Resiste tuttavia un luogo comune sull'avversione degli africani a farsi ritrarre in fotografia. Ebbene, si tratta di un pregiudizio da orecchianti dell'antropologia, con scarsi riscontri nell'esperienza reale del viaggiatore. Si badi che non intendo riferirmi alla mercificazione che della propria immagine hanno imparato a fare i locali nelle aree di maggiore frequentazione turistica.

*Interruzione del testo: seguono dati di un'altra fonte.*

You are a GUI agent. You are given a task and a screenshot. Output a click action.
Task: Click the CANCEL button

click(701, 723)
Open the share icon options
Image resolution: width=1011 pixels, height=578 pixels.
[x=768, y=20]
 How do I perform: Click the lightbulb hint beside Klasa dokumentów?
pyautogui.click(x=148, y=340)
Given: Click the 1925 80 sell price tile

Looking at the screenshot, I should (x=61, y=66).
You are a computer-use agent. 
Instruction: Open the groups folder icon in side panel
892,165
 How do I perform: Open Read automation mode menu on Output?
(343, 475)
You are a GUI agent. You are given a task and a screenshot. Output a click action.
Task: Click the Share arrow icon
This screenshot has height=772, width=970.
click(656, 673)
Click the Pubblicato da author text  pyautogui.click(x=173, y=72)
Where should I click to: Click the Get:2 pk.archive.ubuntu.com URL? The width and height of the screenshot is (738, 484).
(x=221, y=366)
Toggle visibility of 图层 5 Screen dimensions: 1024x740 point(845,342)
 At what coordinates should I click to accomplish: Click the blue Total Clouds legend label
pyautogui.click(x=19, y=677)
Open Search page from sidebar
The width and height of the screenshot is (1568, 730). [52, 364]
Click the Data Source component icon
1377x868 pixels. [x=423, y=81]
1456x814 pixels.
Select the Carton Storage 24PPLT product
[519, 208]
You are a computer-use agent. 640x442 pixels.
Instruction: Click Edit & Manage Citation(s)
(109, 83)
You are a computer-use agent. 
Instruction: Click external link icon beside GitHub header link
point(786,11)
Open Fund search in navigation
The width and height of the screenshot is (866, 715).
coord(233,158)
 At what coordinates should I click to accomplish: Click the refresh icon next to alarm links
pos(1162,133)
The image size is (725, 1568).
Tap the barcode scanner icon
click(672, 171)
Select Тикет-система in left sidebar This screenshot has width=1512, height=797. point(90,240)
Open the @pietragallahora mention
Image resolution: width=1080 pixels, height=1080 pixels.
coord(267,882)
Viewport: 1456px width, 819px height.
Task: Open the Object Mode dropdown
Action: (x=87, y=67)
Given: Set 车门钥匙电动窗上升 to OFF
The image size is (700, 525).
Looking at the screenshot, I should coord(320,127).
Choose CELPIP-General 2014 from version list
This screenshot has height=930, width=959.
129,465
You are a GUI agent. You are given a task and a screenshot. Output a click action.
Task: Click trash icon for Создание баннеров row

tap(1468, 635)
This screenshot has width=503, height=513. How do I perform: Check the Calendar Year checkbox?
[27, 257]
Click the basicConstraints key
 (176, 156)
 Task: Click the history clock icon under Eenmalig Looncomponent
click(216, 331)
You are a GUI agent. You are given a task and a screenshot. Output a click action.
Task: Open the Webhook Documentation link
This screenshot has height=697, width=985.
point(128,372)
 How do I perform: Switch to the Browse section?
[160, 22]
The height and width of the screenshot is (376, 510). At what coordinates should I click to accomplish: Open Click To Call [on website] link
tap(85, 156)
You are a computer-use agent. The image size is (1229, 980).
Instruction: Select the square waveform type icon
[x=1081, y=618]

Nè mi riferisco alla gran voglia che gli Africani hanno di veder ritratta la propria immagine, voglia che, data la scarsità di mezzi, ha ben poche possibilità di essere soddisfatta, specie nei villaggi rurali. (Ed alla quale è dovuto lo strepitoso successo che riscuote il gesto di tirar fuori dallo zaino l'apparecchio Polaroid, in genere salutato con entusiastiche richieste di le photo sur place, le photo sur place!!)

No, c'è di più. Entro i limiti nei quali queste generalizzazioni hanno un valore, la disponibilità degli africani a farsi ritrarre in fotografia è del tutto coerente con la loro natura e racconta moltissimo del loro atteggiamento nei confronti della vita, e del modo di affrontare le tremende difficoltà che la vita propone loro ogni giorno, da quando nascono a quando muoiono.
Perchè l'Africano è un pezzente, è un miserando, un disgraziato, questo lo sappiamo tutti (anche perchè nessuno fa nulla per farcelo dimenticare...) Ma basta andare in Africa una volta per scoprire un aspetto della faccenda che dal di fuori è insospettabile: l'Africano è il RE dei pezzenti, è il Signore dei miserandi, il Principe dei disgraziati. Nessuna sorpresa, a ben riflettere: soltanto una straordinaria dose di autoironia consente di affrontare la vita, quando il destino te l'ha mandata così dura. Ed ecco che l'Africano riesce a trasformare la sua vita infernale in un gioco spensierato - di più, in una fragorosa, omerica risata, una liberatoria esplosione dei suoi bianchissimi denti, magari intercalata tra un altro pasto mancato ed un nuovo attacco di febbre malarica.

Una risata vi seppellirà, sembra voler dire l'Africano all'Europeo. Ma lasciamo perdere, limitiamoci al linguaggio fotografico: e quale sentimento, se non l'autoironia, dispone meglio il soggetto davanti all'obiettivo della fotocamera?